TASK GOAL
From the entries that follow, pick out all lines holding "Click".

### RECORDS FOR THIS EXERCISE

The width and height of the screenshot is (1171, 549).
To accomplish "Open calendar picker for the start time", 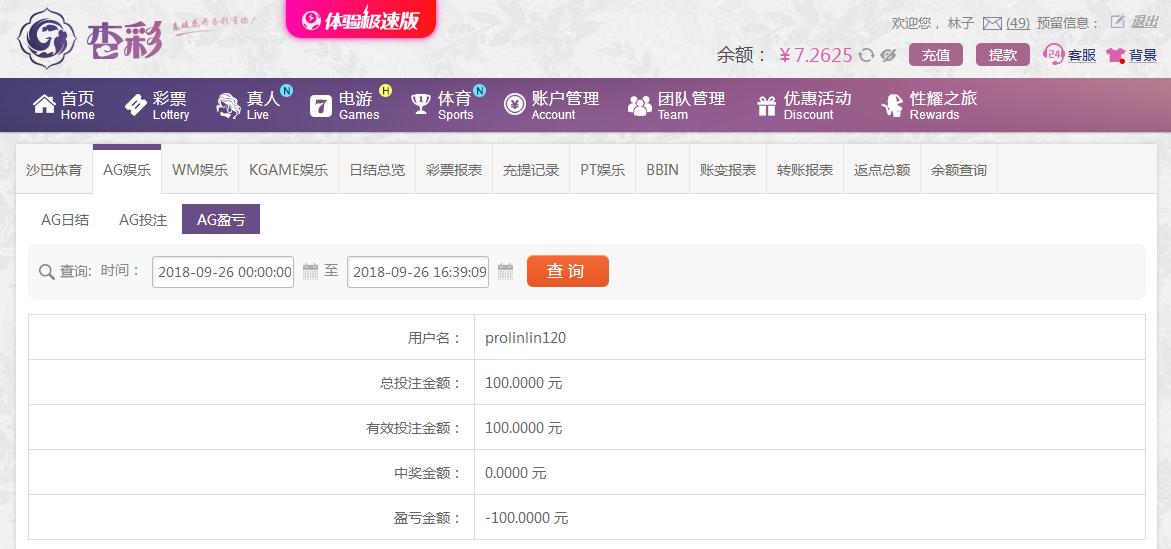I will pos(310,271).
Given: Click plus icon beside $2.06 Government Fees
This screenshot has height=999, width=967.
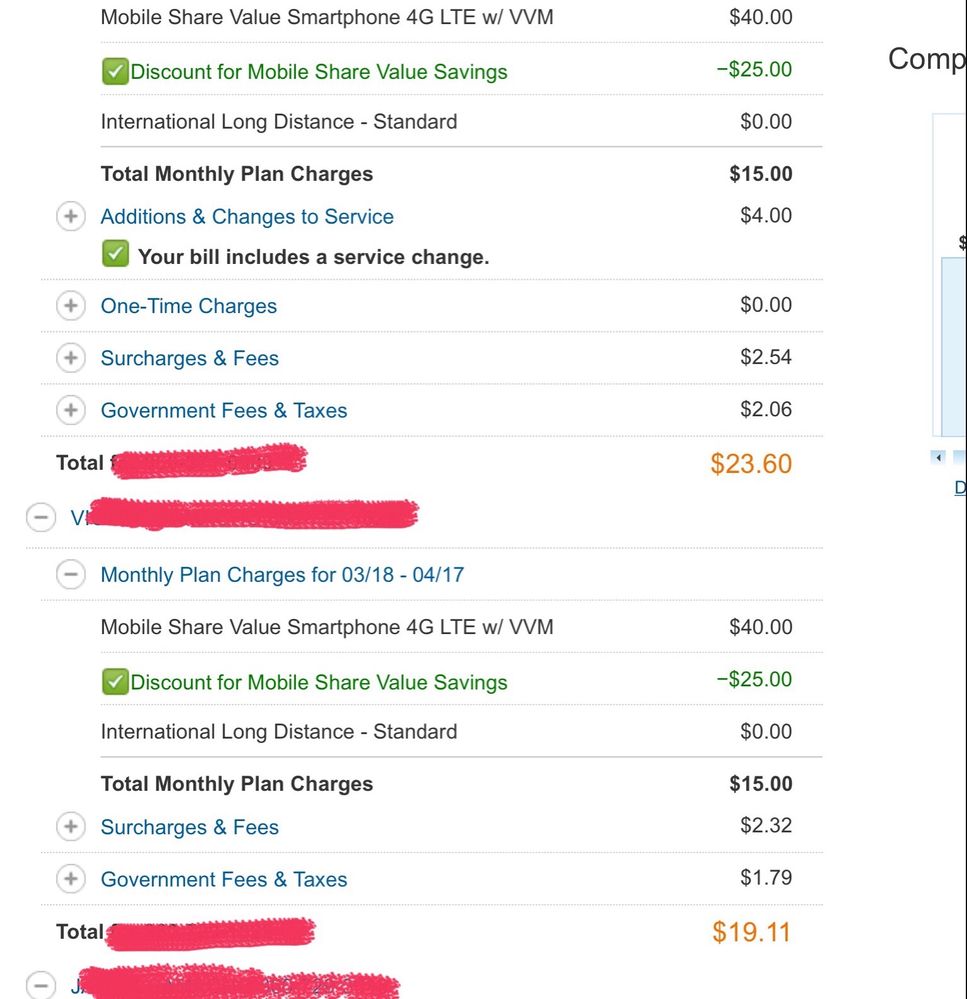Looking at the screenshot, I should (70, 410).
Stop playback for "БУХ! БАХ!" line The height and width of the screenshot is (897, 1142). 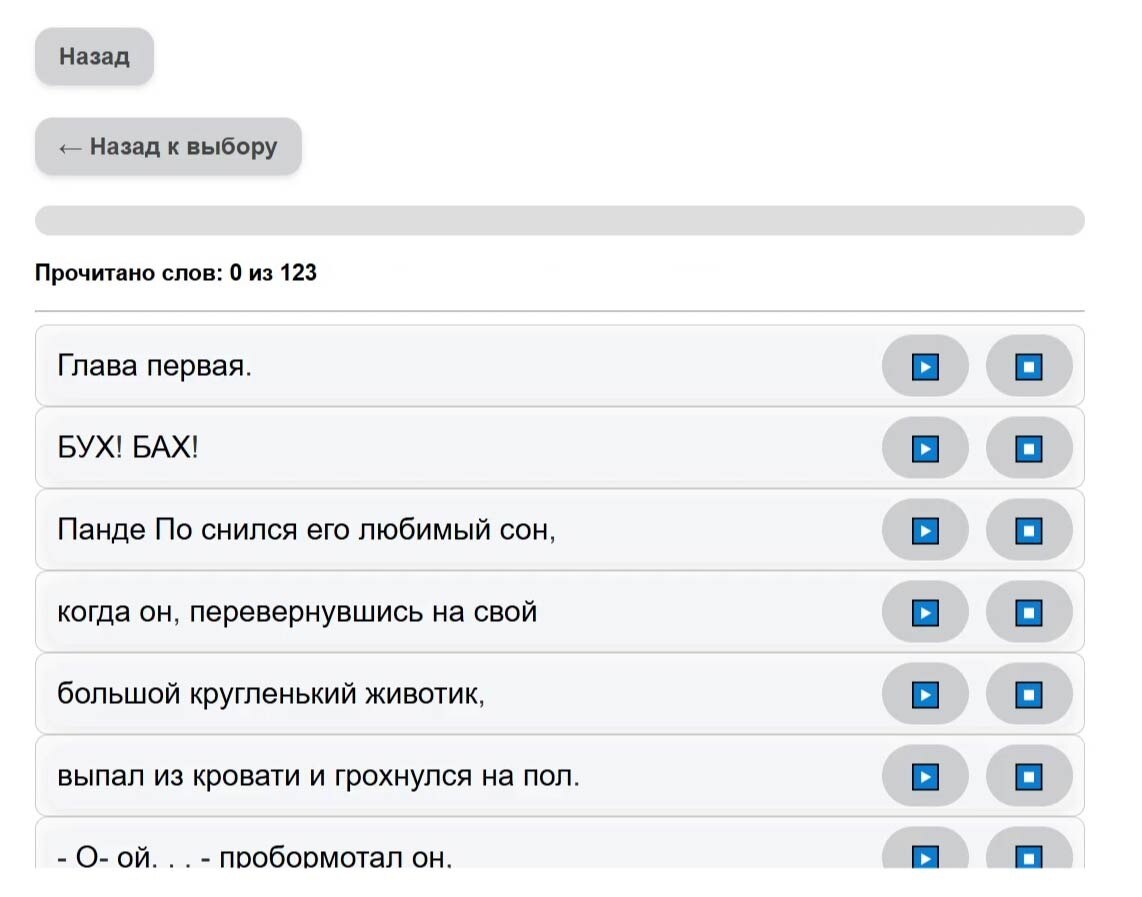(1029, 449)
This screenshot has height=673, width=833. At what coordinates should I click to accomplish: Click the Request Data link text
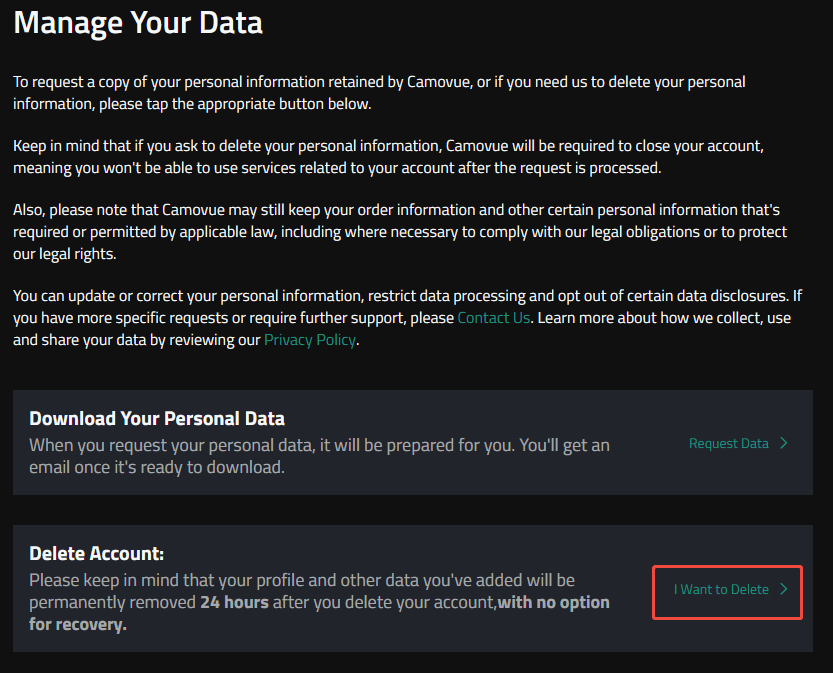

######

RESPONSE AREA
Given: Click plus icon beside $2.06 Government Fees
This screenshot has height=673, width=833. At what coordinates should I click to accomplish: Click the Request Data link text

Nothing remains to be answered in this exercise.